§ Task requirements:
Only the lines running from the line with "Click the Create pencil icon" to the end of the listing below should be copied, exactly, without pictures.

§ Material for this task:

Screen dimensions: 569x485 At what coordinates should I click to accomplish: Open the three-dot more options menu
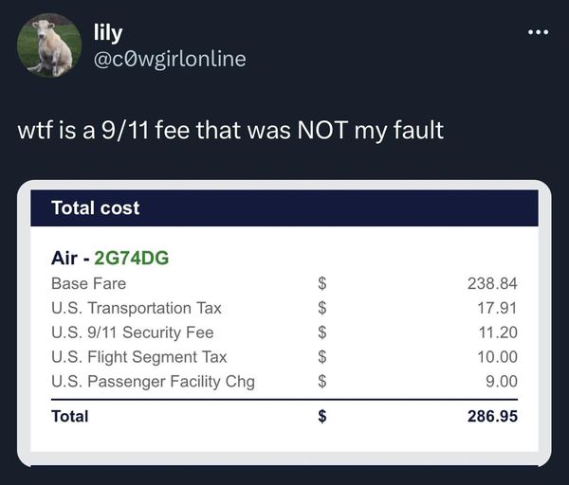(x=538, y=32)
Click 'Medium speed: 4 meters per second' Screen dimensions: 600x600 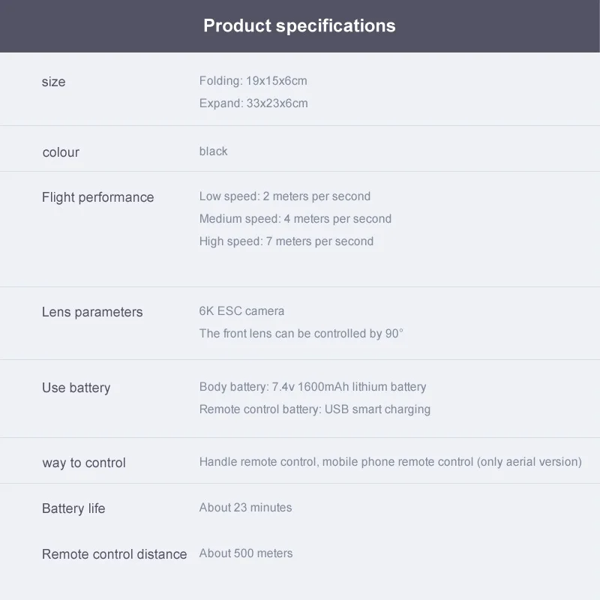[295, 219]
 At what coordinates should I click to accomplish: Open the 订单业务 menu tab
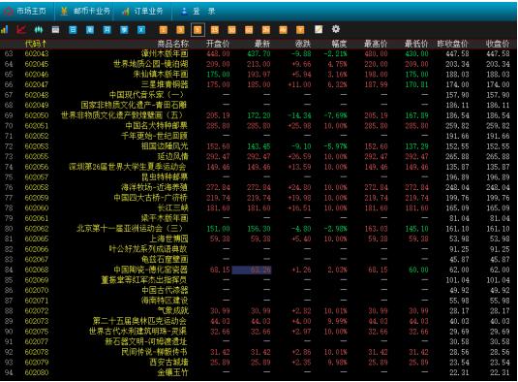click(x=142, y=12)
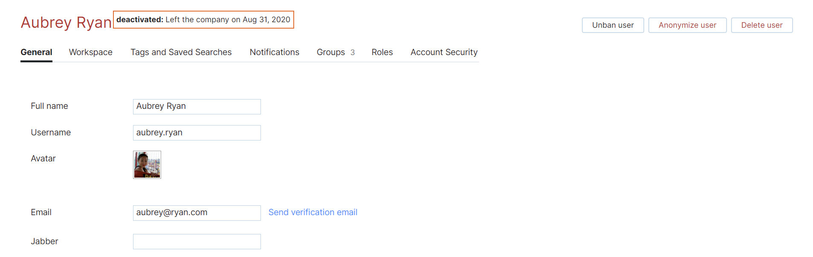Click the deactivated status badge
Image resolution: width=813 pixels, height=257 pixels.
coord(203,20)
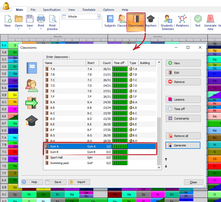The height and width of the screenshot is (202, 221).
Task: Open the Specification menu tab
Action: click(52, 10)
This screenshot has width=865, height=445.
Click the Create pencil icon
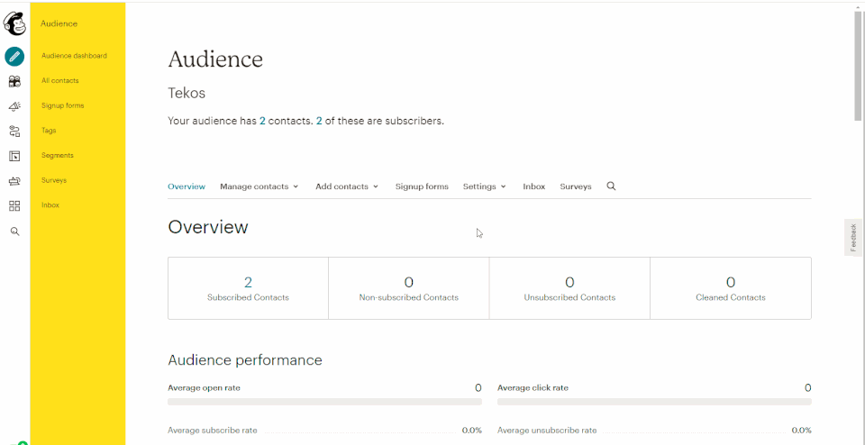14,56
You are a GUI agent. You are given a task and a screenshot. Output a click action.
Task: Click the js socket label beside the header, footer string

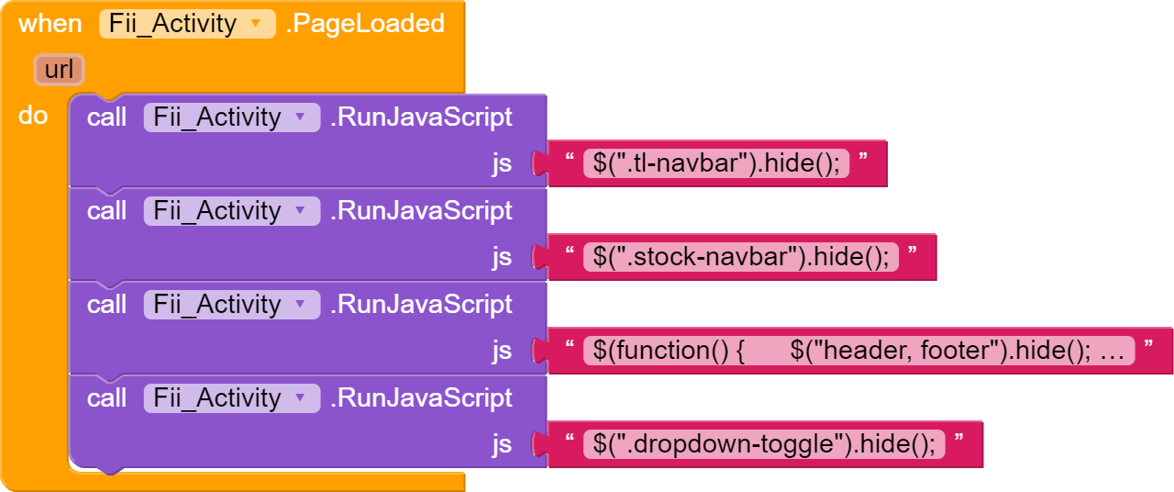click(x=502, y=351)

§ Task response:
Click the Create pencil icon
14,56
You are a GUI agent. You are given a task and a screenshot. Output a click action.
Task: Click the js socket label beside the header, footer string

click(x=502, y=351)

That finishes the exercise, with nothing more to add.